↓↓↓

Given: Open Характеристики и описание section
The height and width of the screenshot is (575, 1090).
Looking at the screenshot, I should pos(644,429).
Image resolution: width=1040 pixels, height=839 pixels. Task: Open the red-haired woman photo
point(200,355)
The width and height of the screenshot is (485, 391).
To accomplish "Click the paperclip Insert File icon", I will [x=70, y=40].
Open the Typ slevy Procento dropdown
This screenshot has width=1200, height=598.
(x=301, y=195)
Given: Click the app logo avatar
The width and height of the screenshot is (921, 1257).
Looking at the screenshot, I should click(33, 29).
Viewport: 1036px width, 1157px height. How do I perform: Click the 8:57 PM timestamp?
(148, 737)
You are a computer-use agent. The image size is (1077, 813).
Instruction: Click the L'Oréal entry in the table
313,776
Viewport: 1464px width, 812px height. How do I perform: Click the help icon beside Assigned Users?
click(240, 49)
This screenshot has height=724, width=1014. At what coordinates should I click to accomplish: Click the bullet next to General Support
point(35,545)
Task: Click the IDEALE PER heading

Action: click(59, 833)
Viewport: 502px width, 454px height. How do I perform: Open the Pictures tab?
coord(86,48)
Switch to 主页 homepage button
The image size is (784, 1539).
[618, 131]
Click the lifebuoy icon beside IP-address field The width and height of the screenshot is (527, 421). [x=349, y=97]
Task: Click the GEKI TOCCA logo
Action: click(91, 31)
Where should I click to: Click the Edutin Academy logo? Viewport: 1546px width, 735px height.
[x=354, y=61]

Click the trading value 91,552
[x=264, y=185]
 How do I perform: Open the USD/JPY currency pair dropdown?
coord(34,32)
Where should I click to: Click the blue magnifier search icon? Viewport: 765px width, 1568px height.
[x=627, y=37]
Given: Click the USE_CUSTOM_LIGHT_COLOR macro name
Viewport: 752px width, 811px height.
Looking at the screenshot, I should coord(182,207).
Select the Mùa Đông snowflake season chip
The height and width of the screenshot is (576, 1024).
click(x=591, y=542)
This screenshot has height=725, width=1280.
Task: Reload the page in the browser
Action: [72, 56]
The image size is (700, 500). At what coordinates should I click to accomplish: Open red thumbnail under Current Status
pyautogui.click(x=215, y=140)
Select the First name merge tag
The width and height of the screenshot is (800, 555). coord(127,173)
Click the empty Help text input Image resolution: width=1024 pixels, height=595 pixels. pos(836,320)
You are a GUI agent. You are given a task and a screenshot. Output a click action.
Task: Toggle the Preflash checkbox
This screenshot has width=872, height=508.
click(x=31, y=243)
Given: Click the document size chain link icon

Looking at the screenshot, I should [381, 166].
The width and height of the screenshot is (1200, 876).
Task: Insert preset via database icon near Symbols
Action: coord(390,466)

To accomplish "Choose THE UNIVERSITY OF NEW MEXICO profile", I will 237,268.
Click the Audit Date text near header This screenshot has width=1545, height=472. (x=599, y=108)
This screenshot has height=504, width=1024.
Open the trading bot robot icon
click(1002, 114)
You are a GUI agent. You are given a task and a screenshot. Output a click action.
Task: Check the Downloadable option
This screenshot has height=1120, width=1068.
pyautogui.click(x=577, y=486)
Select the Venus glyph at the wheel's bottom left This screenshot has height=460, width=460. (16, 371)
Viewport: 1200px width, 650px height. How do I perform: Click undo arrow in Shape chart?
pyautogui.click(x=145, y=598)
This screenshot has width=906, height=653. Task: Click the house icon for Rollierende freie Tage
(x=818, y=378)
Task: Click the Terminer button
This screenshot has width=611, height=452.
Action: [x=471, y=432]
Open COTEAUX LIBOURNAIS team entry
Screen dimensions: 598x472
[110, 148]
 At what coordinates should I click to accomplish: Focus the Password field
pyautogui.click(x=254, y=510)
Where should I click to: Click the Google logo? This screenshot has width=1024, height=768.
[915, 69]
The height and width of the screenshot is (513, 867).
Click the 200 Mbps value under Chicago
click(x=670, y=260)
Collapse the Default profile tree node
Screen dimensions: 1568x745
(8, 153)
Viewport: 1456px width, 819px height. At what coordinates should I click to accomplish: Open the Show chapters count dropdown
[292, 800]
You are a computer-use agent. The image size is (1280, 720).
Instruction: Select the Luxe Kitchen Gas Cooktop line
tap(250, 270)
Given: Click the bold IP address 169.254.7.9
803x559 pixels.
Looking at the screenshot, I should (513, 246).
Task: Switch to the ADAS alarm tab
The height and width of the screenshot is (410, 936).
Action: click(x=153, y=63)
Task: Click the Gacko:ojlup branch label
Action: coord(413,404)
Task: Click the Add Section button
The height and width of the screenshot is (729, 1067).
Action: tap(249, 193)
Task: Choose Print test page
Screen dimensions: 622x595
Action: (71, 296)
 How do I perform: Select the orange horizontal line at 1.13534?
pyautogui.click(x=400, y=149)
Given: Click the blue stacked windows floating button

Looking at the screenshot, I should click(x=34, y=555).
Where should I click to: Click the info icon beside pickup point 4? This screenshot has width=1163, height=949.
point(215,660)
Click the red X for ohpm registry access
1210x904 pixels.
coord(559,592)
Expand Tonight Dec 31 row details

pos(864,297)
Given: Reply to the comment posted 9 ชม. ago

↑↑↑

(Exercise aim)
Will you return exactly the lines above from the one with "Task: Click the Terminer button" down to the one with "Given: Click the bold IP address 169.254.7.9", counting both as part of the range?

(Task response)
Task: Click the Terminer button
This screenshot has width=611, height=452.
Action: [x=471, y=432]
Open COTEAUX LIBOURNAIS team entry
Screen dimensions: 598x472
[110, 148]
 At what coordinates should I click to accomplish: Focus the Password field
pyautogui.click(x=254, y=510)
Where should I click to: Click the Google logo? This screenshot has width=1024, height=768.
[915, 69]
The height and width of the screenshot is (513, 867).
Click the 200 Mbps value under Chicago
click(x=670, y=260)
Collapse the Default profile tree node
Screen dimensions: 1568x745
(8, 153)
Viewport: 1456px width, 819px height. At what coordinates should I click to accomplish: Open the Show chapters count dropdown
[292, 800]
You are a computer-use agent. The image size is (1280, 720).
Instruction: Select the Luxe Kitchen Gas Cooktop line
tap(250, 270)
Given: Click the bold IP address 169.254.7.9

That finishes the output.